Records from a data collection
= = = =
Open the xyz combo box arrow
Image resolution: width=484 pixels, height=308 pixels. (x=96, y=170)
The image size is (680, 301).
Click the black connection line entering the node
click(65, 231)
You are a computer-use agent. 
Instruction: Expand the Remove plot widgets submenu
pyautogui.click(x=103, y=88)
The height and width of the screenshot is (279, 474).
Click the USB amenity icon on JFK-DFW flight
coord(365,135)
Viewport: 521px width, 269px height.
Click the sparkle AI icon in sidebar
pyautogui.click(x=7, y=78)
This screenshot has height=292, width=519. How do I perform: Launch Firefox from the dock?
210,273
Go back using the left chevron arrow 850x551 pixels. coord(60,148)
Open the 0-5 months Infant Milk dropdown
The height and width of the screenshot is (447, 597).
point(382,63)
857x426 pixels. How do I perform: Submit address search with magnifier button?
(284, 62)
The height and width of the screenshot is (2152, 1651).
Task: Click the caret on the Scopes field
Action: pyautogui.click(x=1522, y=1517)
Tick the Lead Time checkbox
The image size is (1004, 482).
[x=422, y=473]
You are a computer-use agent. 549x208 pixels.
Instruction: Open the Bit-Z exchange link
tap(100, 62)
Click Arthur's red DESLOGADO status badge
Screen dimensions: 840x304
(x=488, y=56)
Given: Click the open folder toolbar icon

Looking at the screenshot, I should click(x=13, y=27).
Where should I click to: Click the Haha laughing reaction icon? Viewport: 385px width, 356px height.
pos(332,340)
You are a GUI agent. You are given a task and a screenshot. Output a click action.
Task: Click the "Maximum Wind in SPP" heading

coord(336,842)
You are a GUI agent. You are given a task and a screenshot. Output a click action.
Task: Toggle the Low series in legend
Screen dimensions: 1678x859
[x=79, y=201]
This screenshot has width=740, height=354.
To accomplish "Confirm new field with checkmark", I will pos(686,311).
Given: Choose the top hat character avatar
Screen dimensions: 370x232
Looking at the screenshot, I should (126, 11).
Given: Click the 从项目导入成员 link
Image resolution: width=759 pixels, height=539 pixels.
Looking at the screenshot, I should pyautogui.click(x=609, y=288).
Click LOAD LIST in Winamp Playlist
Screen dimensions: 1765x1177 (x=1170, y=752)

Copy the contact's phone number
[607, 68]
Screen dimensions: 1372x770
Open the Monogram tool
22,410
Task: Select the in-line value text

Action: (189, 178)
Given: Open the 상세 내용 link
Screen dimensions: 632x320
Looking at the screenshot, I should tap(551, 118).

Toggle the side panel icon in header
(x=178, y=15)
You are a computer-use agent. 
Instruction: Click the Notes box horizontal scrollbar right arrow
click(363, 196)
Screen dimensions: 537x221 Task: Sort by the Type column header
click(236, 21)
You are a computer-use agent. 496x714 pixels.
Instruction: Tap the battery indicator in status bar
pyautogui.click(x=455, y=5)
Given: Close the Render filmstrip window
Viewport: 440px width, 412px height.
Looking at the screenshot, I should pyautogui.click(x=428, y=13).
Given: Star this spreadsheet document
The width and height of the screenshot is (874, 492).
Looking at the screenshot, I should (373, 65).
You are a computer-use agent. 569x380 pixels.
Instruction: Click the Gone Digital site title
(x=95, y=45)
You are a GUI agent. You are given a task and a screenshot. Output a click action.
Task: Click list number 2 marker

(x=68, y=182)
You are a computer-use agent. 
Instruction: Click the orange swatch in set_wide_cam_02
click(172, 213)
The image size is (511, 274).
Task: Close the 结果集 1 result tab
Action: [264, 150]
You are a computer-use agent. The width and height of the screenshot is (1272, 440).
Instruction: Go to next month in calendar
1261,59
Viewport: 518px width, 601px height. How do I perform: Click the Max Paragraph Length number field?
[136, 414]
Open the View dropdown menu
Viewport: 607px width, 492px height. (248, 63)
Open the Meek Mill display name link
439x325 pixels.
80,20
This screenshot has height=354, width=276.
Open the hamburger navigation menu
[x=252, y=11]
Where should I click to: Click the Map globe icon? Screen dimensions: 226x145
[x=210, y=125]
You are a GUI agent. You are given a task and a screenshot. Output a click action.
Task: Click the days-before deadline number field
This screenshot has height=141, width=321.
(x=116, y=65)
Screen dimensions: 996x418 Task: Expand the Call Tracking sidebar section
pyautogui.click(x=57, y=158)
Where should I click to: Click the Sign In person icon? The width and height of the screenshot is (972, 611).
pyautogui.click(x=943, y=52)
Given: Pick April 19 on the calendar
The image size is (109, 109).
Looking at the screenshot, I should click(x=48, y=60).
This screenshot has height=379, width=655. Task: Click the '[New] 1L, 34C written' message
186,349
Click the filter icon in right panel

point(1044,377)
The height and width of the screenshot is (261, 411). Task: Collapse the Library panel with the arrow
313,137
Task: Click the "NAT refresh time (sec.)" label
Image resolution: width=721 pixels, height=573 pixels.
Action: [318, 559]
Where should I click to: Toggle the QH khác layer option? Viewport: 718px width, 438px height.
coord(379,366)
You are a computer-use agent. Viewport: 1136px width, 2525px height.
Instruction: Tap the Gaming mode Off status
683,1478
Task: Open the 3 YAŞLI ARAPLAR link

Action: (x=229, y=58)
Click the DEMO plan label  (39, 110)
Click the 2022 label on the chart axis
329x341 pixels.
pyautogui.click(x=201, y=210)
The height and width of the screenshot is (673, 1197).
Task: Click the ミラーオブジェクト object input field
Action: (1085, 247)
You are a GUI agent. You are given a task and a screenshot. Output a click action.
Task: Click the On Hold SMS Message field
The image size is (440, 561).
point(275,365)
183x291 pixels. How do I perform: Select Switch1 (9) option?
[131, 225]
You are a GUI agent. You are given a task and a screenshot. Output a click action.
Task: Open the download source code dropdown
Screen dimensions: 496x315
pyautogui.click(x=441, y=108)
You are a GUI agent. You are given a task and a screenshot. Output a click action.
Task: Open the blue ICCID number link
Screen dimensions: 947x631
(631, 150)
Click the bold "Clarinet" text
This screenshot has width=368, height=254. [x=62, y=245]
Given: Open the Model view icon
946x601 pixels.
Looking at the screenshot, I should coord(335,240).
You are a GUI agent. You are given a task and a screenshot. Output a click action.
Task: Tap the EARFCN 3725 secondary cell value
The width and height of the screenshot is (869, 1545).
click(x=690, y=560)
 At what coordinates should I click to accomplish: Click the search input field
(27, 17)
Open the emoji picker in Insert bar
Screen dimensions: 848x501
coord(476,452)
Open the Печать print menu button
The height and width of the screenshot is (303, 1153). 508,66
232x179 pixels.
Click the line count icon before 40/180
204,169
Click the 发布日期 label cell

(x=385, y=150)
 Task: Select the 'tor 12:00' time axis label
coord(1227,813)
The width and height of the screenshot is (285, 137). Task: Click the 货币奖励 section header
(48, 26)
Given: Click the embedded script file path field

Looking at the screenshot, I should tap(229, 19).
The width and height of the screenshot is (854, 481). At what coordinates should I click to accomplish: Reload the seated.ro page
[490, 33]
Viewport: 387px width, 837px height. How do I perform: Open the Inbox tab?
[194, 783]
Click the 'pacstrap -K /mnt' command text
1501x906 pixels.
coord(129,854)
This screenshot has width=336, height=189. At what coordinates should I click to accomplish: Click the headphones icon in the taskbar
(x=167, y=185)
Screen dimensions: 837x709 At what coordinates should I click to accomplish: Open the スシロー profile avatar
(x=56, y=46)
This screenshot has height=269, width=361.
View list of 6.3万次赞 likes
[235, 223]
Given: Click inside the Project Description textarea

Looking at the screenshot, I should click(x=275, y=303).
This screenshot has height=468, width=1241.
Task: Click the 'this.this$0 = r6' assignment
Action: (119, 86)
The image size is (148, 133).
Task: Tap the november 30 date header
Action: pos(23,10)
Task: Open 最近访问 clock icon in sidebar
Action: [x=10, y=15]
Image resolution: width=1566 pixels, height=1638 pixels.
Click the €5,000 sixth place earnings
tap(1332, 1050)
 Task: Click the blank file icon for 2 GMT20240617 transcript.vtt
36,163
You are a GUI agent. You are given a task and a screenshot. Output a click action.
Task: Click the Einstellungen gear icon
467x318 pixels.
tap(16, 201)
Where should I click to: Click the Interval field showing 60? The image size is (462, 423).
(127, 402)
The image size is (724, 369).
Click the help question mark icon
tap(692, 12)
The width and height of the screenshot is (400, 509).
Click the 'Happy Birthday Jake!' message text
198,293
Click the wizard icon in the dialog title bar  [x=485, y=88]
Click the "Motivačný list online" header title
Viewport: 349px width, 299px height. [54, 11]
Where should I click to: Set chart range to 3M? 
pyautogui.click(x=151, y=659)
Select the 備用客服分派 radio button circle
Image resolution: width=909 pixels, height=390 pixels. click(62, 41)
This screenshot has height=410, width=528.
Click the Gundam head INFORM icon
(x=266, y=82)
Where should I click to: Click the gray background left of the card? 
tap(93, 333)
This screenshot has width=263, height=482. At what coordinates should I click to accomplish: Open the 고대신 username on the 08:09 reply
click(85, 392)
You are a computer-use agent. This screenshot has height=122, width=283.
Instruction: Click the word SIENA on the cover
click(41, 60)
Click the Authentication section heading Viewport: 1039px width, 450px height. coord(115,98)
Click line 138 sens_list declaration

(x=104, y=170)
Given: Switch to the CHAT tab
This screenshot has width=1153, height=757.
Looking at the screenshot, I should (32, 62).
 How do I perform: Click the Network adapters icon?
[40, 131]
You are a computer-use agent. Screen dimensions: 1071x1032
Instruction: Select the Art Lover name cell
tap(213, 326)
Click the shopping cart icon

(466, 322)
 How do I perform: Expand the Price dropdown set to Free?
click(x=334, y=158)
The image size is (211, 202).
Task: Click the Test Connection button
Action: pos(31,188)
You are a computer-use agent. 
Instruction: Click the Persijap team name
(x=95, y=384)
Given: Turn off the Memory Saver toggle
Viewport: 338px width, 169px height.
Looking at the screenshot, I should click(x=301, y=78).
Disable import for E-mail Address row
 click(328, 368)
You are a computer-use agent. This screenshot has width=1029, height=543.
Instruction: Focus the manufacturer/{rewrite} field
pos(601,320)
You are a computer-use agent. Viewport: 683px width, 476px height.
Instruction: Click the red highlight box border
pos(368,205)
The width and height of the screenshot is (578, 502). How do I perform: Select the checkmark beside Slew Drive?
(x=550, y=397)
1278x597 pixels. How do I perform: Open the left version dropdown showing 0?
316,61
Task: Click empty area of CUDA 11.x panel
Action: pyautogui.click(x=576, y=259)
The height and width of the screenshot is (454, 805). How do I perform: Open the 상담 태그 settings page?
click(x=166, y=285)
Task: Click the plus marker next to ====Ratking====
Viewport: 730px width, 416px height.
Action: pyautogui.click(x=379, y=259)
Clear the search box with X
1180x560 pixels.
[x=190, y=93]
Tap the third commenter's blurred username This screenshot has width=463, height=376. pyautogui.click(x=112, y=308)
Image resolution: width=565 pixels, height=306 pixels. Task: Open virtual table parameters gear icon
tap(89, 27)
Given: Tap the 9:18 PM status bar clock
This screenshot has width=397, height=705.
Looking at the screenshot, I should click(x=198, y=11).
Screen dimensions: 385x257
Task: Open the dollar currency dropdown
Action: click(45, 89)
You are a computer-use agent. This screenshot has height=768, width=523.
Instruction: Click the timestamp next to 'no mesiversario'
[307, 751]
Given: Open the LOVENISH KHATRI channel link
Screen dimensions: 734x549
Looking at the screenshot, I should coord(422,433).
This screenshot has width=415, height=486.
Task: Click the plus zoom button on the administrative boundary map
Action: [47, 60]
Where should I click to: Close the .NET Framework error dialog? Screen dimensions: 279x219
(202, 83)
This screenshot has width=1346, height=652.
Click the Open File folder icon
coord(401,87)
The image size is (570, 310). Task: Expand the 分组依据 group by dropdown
= = = =
(ACTIVITY): Copy the records above exactly, from the first line through the line containing "The height and width of the screenshot is (279, 474).", and include nothing else.

(EXPECTED ANSWER):
Open the xyz combo box arrow
Image resolution: width=484 pixels, height=308 pixels. (x=96, y=170)
The image size is (680, 301).
Click the black connection line entering the node
click(65, 231)
You are a computer-use agent. 
Instruction: Expand the Remove plot widgets submenu
pyautogui.click(x=103, y=88)
The height and width of the screenshot is (279, 474).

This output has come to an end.